Los hermanos de su esposa quieren conseguir la indemnización, afirma Alam. «Solo puedo visitar a mi mujer raras veces durante el día. No puedo quedarme de noche, porque amenazan con matarme», indica. Pero Begum se resiste a las presiones y solo les da a sus hermanos 93 euros al mes, para pagar su tratamiento médico y su sustento. 
Rubi Akhtar, que perdió a su marido en el accidente, ya ha cedido. «Mi suegro me quitó 200.000 de los 300.000 taka que me entregó la primera ministra tras el derrumbe», denuncia. Ahora, su familia política quiere quitarle a su hija, de dos años y medio. «La ayuda del Gobierno casi se terminó, necesito más ayuda», pide. 

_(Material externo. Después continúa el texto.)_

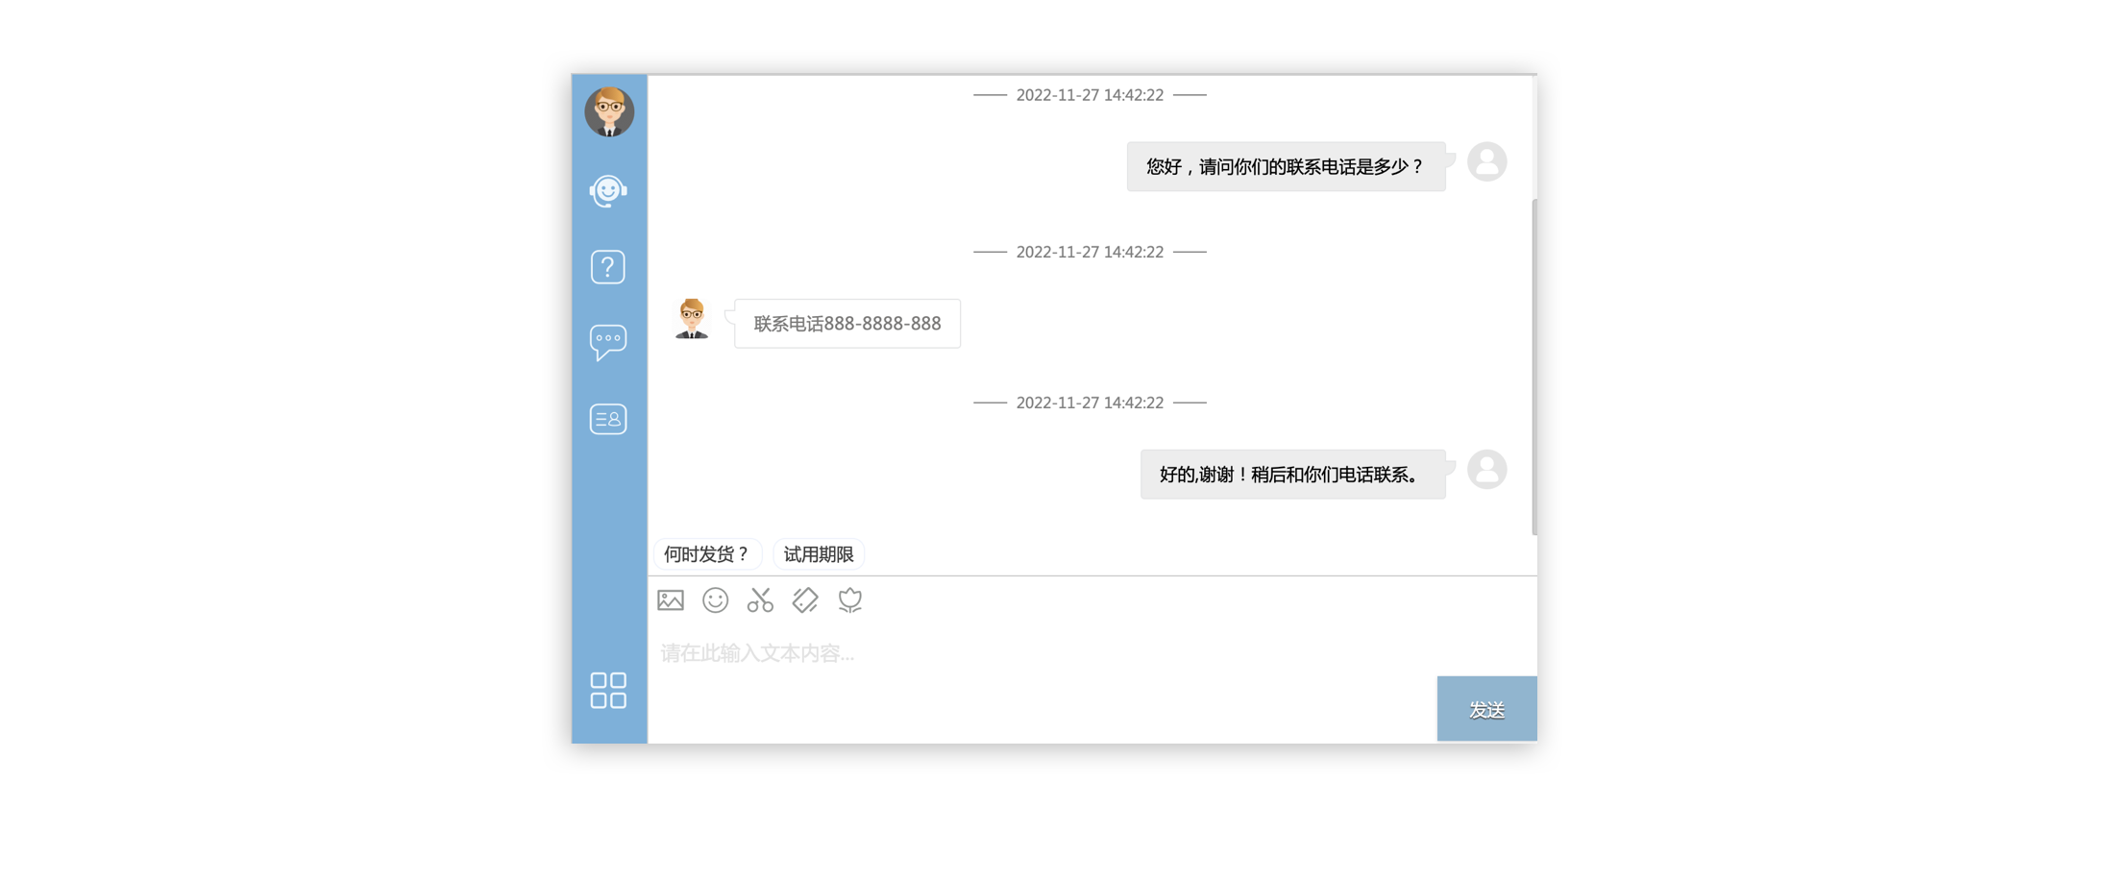
Task: Click the agent profile avatar in sidebar
Action: pyautogui.click(x=609, y=112)
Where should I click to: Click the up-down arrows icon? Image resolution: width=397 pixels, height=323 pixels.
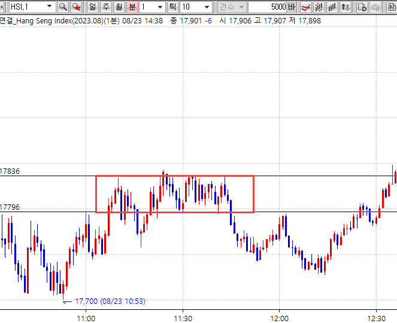click(346, 7)
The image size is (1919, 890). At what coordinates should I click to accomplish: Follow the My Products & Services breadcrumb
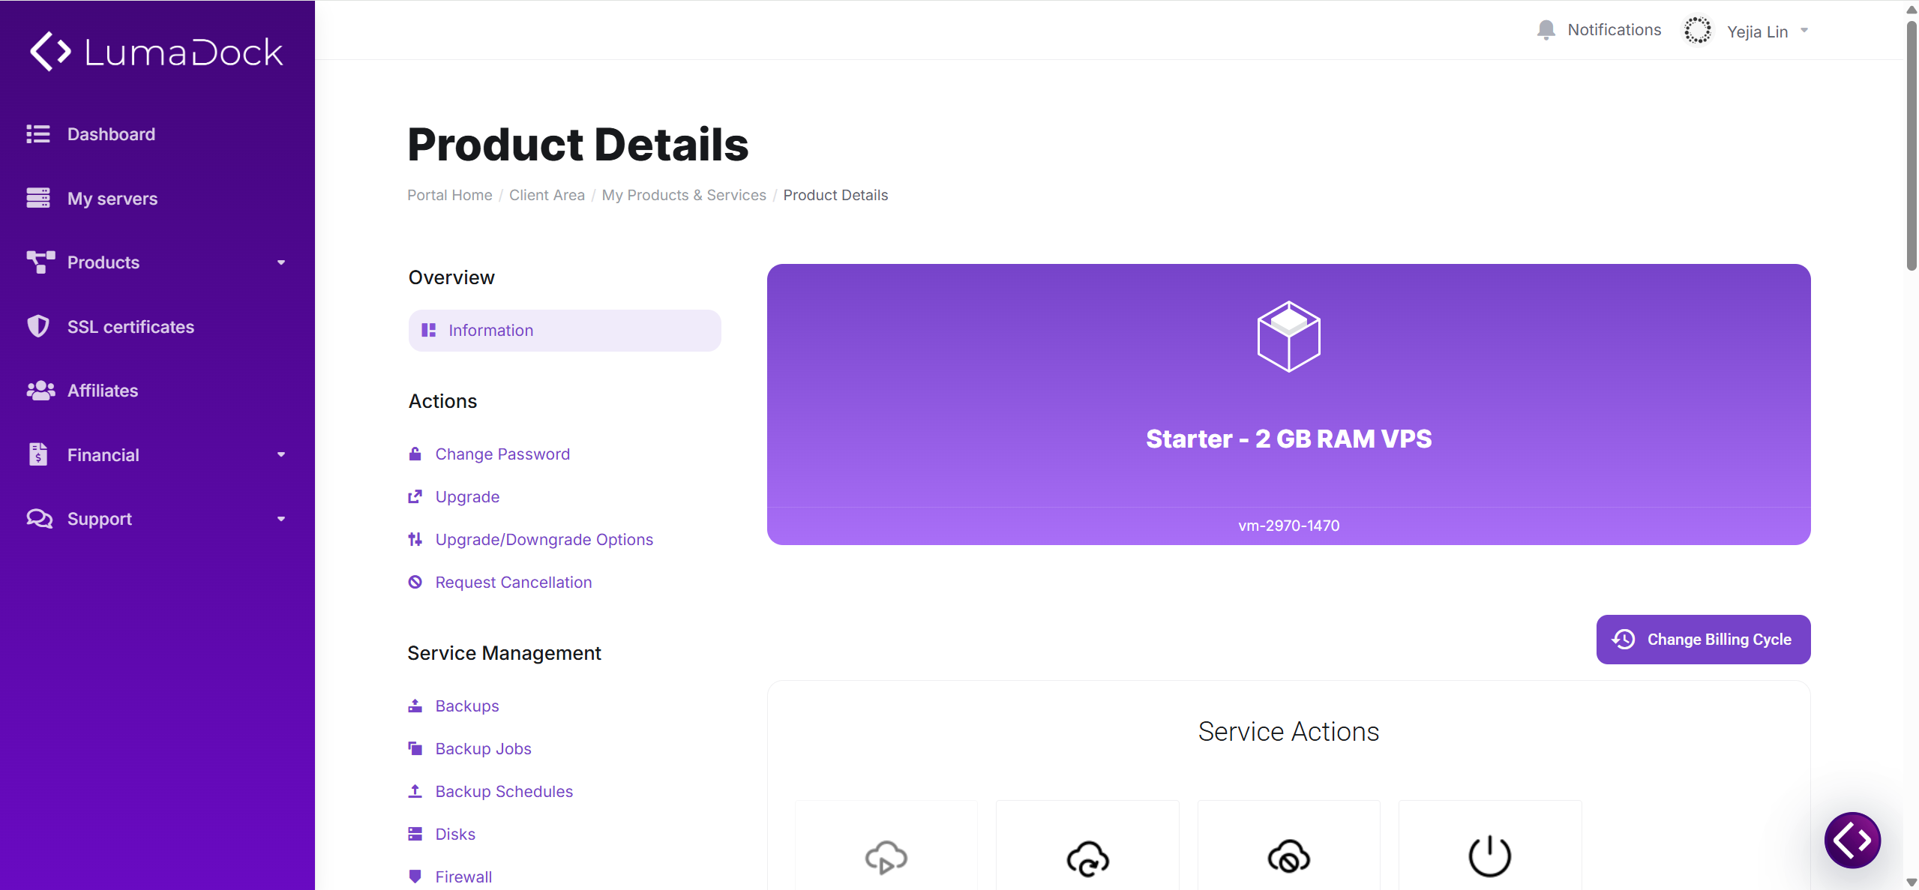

En la mayor parte de los casos los damnificados no pueden volver a trabajar en empresas textiles, pues sufren fuertes traumas. A Mosharraf Hossain todavía le tortura el recuerdo del pilar de hormigón que se derrumbó sobre él. «Cuando estoy solo siento que algo cae sobre mí. No puedo pensar en volver a trabajar en una fábrica», cuenta a sus 29 años. 
Entre tanto, la industria textil sigue creciendo y supone casi el 80 por ciento de las exportaciones del país. «Por suerte», según un diplomático de Dacca. «Un boicot sería una catástrofe para Bangladesh, pues cuatro millones de empleos dependen de ella, sobre todo mujeres», asevera.